NOTE 13 - MINERAL PROPERTIES
 
Bruner  and Vernal Properties
 
The Company has an agreement with Minquest, Inc. (“MinQuest”) which gives us the right to purchase 100% of the mining interests of two Nevada mineral exploration properties currently controlled by MinQuest, a natural resource exploration company. Together, these two properties consist of 28 mining claims on a total of 560 acres in the northwest trending Walker Lane located in western Nevada.
 
In order to earn a 100% interest in these two properties, the Company must pay MinQuest and incur expenditures relating to mining operations in accordance with the following schedule: (i) on or before July 25, 2004, $20,000 to MinQuest and $75,000 in expenditures; (ii) on or before July 25, 2005, $20,000 to MinQuest and an additional $100,000 in expenditures; (iii) on or before July 25, 2006, $20,000 to MinQuest and an additional $100,000 in expenditures; (iv) on or before July 25, 2007, $20,000 to MinQuest and an additional $100,000 in expenditures; and (v) on or before July 25, 2008, an additional $125,000 in expenditures. If the Company has not incurred the requisite expenditures to maintain the option in good standing, the Company  has a 60-day period subsequent to July 25th to make such payment along with such amount which shall be deemed to have been an expenditure incurred by us during such period. Since the payment obligations are non-refundable, if the Company does not make any payments, it will lose any payments made and all our rights to the properties. If all said payments are made, then the Company will acquire all mining interests in the properties, subject to MinQuest retaining a 3% royalty of the aggregate proceeds. The Company has the right at any time to discontinue making the payments if the exploration is determined to be unfeasible.

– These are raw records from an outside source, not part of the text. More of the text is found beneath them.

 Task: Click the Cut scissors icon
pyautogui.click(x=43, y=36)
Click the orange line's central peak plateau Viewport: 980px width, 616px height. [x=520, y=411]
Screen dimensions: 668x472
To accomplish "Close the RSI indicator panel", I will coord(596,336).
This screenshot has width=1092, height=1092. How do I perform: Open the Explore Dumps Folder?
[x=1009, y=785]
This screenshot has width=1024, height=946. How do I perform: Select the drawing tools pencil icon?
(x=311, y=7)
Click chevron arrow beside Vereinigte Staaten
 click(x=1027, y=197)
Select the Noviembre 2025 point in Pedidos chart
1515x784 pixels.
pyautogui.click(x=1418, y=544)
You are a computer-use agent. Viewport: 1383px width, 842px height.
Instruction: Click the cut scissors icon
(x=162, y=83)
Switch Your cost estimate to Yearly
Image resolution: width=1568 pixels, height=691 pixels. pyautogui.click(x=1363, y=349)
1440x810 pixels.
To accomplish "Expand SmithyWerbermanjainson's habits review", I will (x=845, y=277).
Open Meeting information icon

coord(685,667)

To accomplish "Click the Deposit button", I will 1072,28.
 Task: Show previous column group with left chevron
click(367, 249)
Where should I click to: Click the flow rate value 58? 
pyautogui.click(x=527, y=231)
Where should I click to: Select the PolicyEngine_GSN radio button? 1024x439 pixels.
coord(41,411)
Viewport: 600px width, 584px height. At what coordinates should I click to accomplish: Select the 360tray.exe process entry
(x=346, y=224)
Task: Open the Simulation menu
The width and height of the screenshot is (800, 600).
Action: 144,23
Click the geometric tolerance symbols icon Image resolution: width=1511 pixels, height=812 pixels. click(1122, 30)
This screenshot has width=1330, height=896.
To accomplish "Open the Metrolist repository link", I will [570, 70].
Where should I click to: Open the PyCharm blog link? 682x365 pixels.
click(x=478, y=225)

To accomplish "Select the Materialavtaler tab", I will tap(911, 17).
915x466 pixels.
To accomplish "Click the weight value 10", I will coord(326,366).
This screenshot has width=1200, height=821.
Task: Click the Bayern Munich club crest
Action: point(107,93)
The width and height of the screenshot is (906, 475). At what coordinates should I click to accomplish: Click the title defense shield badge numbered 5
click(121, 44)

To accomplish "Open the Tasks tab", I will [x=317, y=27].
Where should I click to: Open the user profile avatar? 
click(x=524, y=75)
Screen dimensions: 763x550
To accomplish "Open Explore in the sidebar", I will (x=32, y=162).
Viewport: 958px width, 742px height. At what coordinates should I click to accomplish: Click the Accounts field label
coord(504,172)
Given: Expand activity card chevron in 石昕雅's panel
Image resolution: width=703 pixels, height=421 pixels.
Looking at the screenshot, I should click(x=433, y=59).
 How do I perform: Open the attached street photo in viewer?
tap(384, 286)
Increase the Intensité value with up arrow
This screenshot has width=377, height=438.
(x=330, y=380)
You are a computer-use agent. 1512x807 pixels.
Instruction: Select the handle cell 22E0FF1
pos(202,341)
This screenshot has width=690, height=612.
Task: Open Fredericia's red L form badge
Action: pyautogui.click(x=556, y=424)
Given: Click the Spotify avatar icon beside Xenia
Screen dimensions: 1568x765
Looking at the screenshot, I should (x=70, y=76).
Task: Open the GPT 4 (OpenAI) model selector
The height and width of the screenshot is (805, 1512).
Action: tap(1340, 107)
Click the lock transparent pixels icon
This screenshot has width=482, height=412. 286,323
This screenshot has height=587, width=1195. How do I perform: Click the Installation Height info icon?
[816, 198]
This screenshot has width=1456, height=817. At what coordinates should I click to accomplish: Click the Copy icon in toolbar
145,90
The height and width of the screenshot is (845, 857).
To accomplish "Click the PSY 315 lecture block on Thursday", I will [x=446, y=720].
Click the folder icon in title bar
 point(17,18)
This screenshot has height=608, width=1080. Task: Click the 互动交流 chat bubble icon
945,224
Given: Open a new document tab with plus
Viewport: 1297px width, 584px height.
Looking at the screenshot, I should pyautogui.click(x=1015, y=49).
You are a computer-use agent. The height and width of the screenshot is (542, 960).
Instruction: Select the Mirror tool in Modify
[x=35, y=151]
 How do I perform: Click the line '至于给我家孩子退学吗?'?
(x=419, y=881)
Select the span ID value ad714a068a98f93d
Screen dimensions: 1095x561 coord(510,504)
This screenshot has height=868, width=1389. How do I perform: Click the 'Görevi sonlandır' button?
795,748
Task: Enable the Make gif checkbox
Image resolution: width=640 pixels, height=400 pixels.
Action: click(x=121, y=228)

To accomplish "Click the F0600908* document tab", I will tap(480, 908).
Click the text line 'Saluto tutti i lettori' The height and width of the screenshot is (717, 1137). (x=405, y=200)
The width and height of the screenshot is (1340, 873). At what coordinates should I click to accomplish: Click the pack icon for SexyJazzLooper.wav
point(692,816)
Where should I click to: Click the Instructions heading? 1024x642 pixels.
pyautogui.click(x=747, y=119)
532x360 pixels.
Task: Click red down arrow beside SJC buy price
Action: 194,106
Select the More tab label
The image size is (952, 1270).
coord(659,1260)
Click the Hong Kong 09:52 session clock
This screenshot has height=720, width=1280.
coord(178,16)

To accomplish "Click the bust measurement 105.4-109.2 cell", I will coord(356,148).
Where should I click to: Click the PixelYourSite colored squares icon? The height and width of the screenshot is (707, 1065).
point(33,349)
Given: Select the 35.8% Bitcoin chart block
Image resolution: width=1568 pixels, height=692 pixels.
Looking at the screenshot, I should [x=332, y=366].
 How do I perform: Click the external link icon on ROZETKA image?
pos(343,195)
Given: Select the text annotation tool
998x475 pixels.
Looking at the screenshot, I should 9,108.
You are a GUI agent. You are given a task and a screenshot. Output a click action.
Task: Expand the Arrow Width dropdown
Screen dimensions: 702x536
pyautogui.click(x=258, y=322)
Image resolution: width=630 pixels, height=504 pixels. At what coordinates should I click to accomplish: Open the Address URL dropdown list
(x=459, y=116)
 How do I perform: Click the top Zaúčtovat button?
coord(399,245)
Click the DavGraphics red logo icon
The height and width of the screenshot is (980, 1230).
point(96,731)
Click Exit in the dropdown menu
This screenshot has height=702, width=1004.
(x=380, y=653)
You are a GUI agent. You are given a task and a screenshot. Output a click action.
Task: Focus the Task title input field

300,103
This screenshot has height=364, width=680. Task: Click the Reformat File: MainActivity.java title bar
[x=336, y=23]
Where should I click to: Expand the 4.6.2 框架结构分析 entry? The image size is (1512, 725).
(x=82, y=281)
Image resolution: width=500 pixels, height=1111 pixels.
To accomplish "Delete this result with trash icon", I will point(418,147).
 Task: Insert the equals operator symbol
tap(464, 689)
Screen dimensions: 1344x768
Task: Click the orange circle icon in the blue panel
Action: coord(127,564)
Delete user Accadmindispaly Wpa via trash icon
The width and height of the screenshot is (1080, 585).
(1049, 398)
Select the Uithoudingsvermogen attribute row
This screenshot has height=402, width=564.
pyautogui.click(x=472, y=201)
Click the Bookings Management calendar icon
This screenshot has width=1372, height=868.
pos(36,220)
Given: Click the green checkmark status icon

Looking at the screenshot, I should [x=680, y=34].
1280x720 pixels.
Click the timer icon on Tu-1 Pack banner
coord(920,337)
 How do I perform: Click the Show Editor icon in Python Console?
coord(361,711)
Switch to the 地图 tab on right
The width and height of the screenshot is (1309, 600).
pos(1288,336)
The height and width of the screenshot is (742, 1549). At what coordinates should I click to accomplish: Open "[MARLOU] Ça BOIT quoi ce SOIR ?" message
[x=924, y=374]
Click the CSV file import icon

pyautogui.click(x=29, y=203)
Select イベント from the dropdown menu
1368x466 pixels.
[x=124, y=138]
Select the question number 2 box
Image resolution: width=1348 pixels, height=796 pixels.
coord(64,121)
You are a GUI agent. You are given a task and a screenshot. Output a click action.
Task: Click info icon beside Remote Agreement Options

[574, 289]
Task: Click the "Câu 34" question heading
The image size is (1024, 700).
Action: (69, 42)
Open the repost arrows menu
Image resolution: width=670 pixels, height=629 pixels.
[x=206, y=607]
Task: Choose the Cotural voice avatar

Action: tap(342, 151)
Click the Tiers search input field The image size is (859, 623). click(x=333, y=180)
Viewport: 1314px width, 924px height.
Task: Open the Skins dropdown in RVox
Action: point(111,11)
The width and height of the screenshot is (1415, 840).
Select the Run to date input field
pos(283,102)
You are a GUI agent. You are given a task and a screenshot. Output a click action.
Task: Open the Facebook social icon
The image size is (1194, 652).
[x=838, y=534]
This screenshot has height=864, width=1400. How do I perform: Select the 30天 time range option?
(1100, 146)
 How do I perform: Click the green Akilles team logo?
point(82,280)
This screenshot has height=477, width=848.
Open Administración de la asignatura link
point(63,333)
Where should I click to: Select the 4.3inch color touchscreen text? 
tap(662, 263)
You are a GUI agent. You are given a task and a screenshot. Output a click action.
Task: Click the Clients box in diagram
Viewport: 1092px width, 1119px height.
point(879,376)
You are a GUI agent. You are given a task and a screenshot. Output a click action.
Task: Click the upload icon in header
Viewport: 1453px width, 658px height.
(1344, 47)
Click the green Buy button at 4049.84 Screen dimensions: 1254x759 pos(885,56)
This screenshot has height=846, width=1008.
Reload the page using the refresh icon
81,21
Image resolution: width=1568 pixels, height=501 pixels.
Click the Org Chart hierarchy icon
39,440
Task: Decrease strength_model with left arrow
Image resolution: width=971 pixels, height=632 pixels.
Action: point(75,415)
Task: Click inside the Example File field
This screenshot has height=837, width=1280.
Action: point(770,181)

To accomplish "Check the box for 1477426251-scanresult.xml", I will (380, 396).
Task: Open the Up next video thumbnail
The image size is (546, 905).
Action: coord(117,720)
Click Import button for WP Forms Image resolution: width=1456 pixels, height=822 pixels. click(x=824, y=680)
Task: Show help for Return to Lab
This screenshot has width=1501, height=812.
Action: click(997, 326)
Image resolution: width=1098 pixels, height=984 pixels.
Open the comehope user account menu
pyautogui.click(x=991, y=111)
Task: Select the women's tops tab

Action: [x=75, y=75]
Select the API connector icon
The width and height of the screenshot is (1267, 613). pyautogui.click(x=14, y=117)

To May 31, 2008 the Company has made all of its property option payments with the payment on July 25, 2007 being the final payment due under the property option agreement for the Bruner and Vernal properties.  By July 25, 2008, the Company will be required to have incurred $500,000 on exploration.  To May 31, 2008 the Company has incurred approximately $424,000 on exploration of the two properties.  The Company intends to complete the additional required expenditures of $76,000 during 2009.
 
Moss Property
 
The Moss Property consists of 63 unpatented claims and 15 patented claims.  The property has been acquired from various individuals and on various dates as noted below.


 
F - 23

 

On November 14, 2003 the Company entered into a letter of intent to acquire a single patented claim from Gregory Gintoff.  The total purchase price of $50,000 was made in two installments of $10,000 in December 2003 and $40,000 in February 2004.
 
On February 19, 2004, the Company executed a formal agreement to purchase 100% mining interest in six patented mining claims making up the Williams portion of the Moss Property located in the historic Oatman gold mining district for $350,000. On February 27, 2004, $25,000 was paid in connection with this agreement and three months after signing, on June 14, 2004, an additional $25,000 was paid. On or before the 6-month anniversary from when we signed the definitive agreement, the balance of $300,000 was due to the sellers. On August 27, 2004, the Company paid the final $300,000 to the sellers.
 
On March 4, 2004, the Company signed an agreement that allowed it to acquire a 100 percent interest in 63 unpatented claims contiguous to the 15 patented claims at the Moss Property.   The Company acquired these claims from MinQuest for a one time lease fee of $50,000.   The fee of $50,000 was paid on July 7, 2004.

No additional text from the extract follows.